Activities
1) From the text about Rabbi Schwadron, copy word for word the passage that begins at the words "The listeners spun" and stops after the words "unique to maggids.".
2) In the text about Rabbi Schwadron, name every figure the speaker tells his audience is coming through the door.
3) Condense the paragraph of the text about Rabbi Schwadron that opens with "In the course of his talks" into a brief list that keeps its main facts.

*** Reading text ***

He opened each talk with halacha and ended with fiery mussar, penetrating his listeners' hearts and inspiring them to self-improvement. A master at storytelling, Rabbi Schwadron was able to draw out his audience's emotions using sing-song, witty remarks, and exaggerated mannerisms before delivering the "punch line" of his call to change. Often he punctuated the irony of human foibles with a booming laugh and the words, "Pilei ployim, hafla vafelle! (Wonder of wonders! Amazing!)"

Following is the description of one speech delivered in the Hebrew month of Elul, as Rabbi Schwadron prepared his listeners to undertake serious contemplation and teshuvah before Rosh Hashana and Yom Kippur:

"Imagine that the inhabitants of the local cemetery were given the opportunity by the Heavenly Court to return to this world for just one hour. Just one hour, just one hour," he sang in a mournful tone of voice.

"Look at the door!" he startled the audience. "There is the elte bubbe (great- grandmother) and the old rabbi who passed away last year! And there is Berel and Yankel and Yossel! They're all coming in!"

The listeners spun around, actually expecting to see the long departed members of their community walk through the ornate doorway. The vivid descriptions portrayed by the orator transported the crowded shul members into a dizzying whirl as they pictured the town filled up by the departed.

"Move over," continued the speaker relentlessly. "'Make place for me,' the former departed are screaming. 'We have just one hour!' Just one hour, just one hour," he intoned in that special tone unique to maggids.

The mournful tones and mannerisms employed by the maggid played on the listeners' emotions, putting his audience exactly where he wanted it to be: with thoughts of God's greatness, man's mortality, and the teshuvah period.

In the course of his talks, Rabbi Schwadron publicized many stories about leading rabbis and tzadikim of previous generations. Some of these stories were included in Rabbi Paysach Krohn's books, The Maggid Speaks (on which Schwadron collaborated) and Echoes of the Maggid (published after Rabbi Schwadron's death).

*** End of Reading text ***
*** Given data ***

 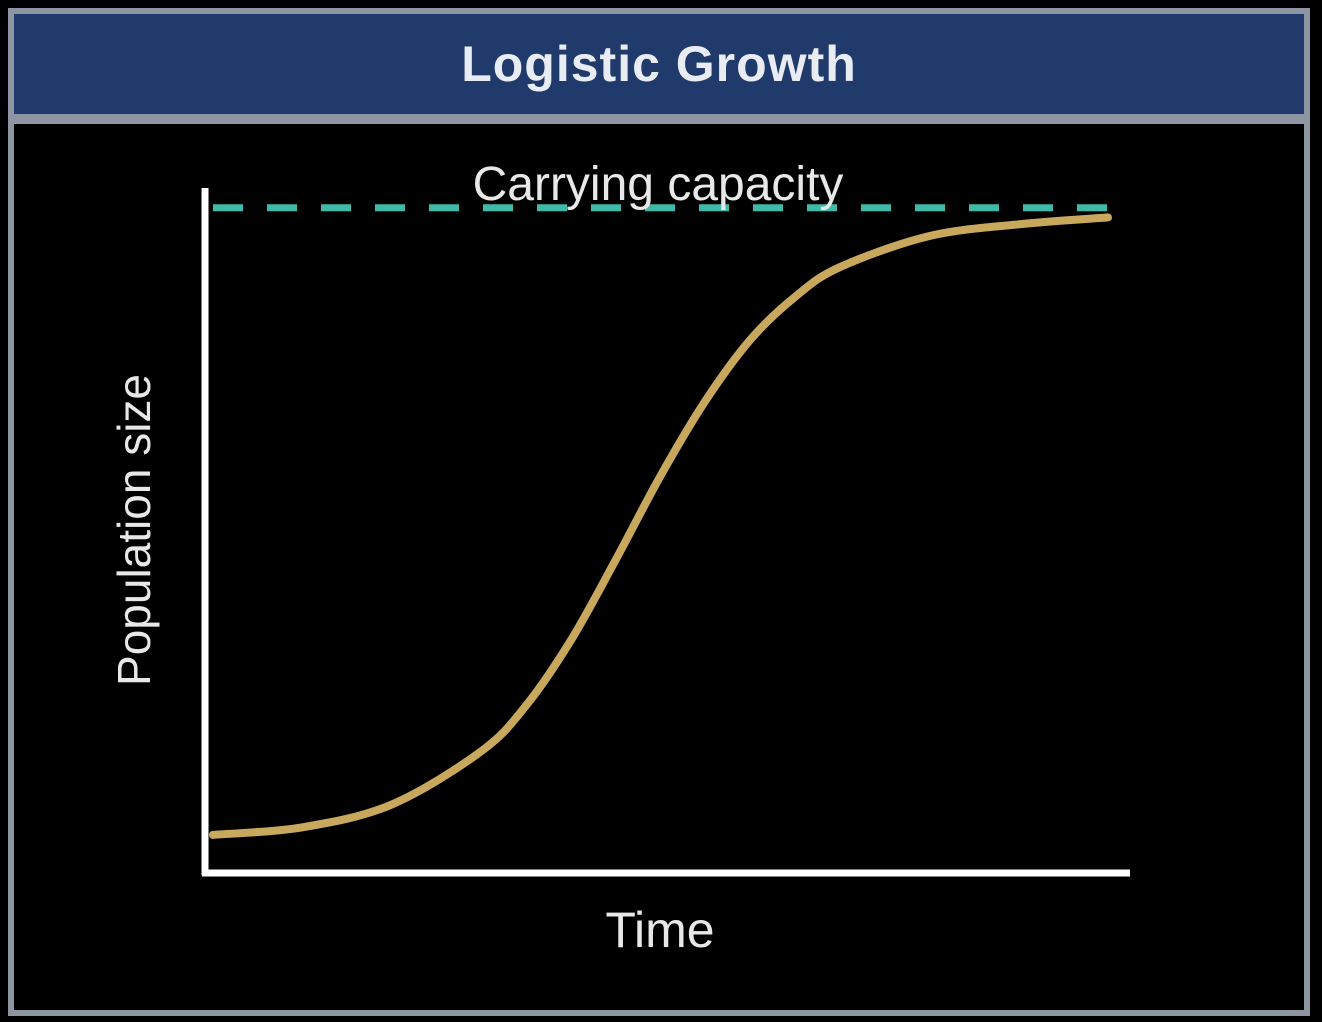 I want to click on chart-title: Logistic Growth, so click(x=659, y=64).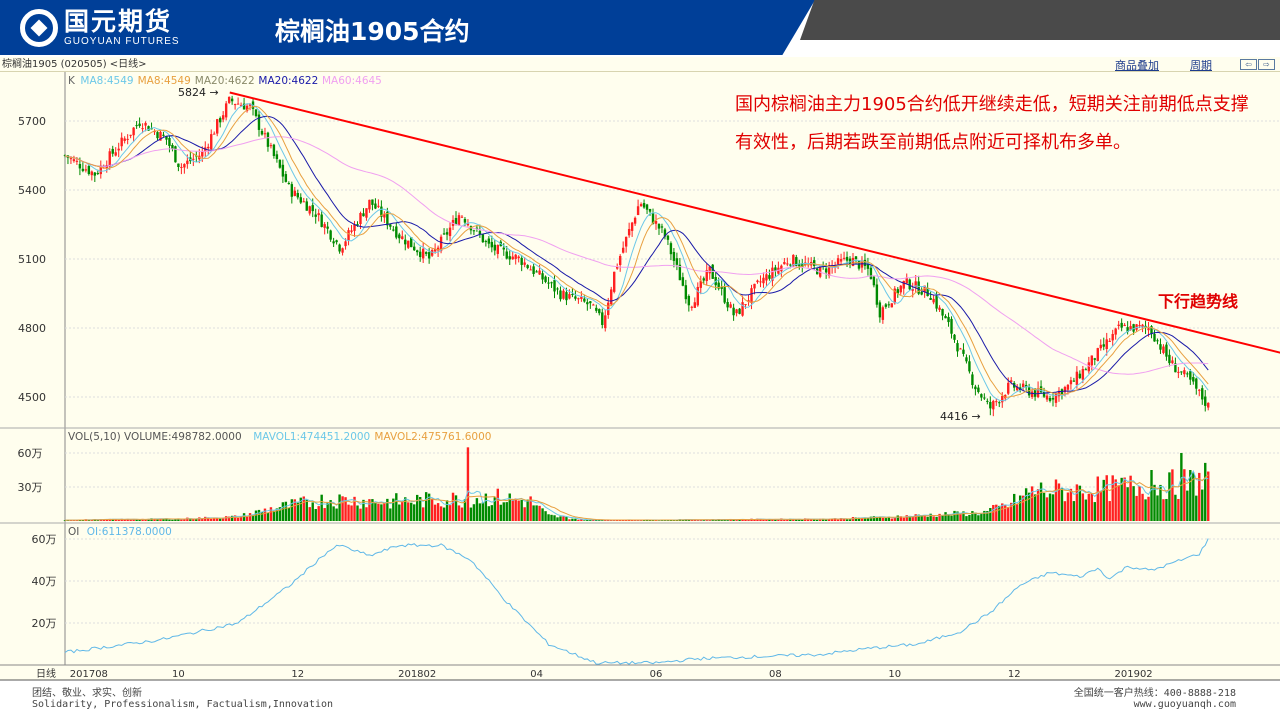 Image resolution: width=1280 pixels, height=720 pixels. I want to click on price-legend-item: MA20:4622, so click(225, 81).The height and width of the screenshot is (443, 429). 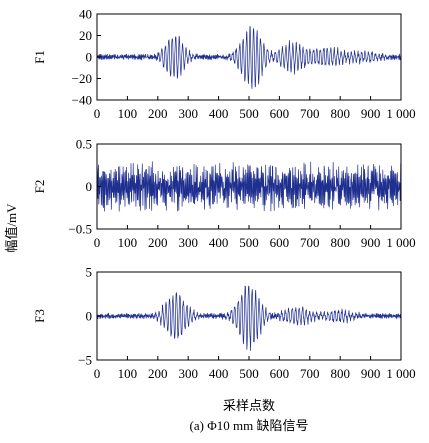 I want to click on y-axis-label-f1: F1, so click(x=40, y=57). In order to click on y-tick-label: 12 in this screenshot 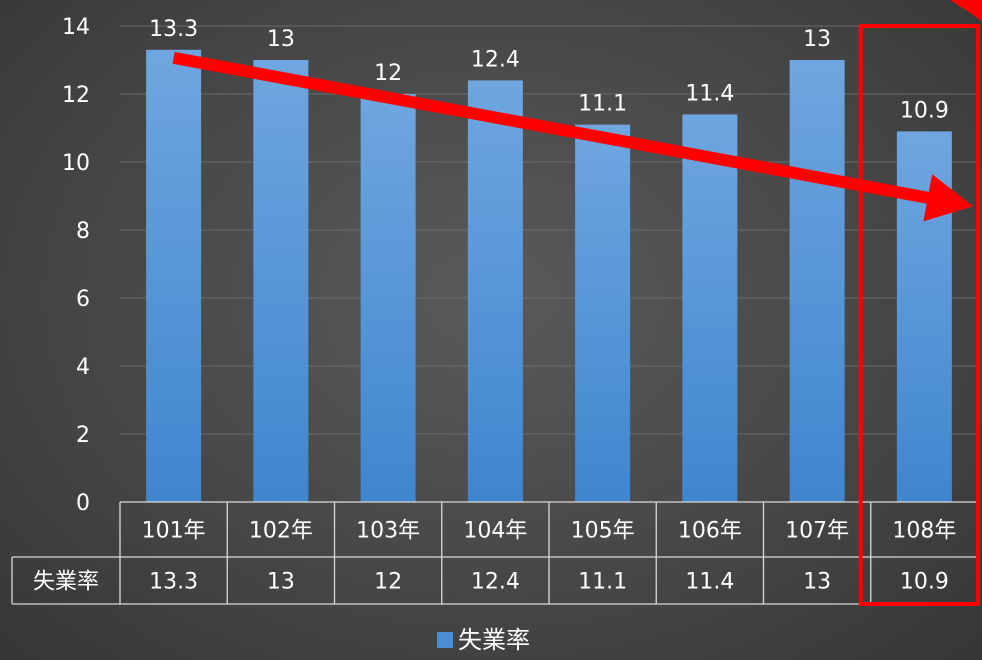, I will do `click(76, 96)`.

*** End of Given data ***

Answers given
1)
The listeners spun around, actually expecting to see the long departed members of their community walk through the ornate doorway. The vivid descriptions portrayed by the orator transported the crowded shul members into a dizzying whirl as they pictured the town filled up by the departed.

"Move over," continued the speaker relentlessly. "'Make place for me,' the former departed are screaming. 'We have just one hour!' Just one hour, just one hour," he intoned in that special tone unique to maggids.

2)
- The elte bubbe (great-grandmother)
- The old rabbi who passed away last year
- Berel
- Yankel
- Yossel

3)
- In his talks, Rabbi Schwadron publicized many stories about leading rabbis and tzadikim of previous generations.
- Some of these stories appeared in books by Rabbi Paysach Krohn.
- One of those books is The Maggid Speaks, on which Schwadron collaborated.
- The other is Echoes of the Maggid, published after Rabbi Schwadron's death.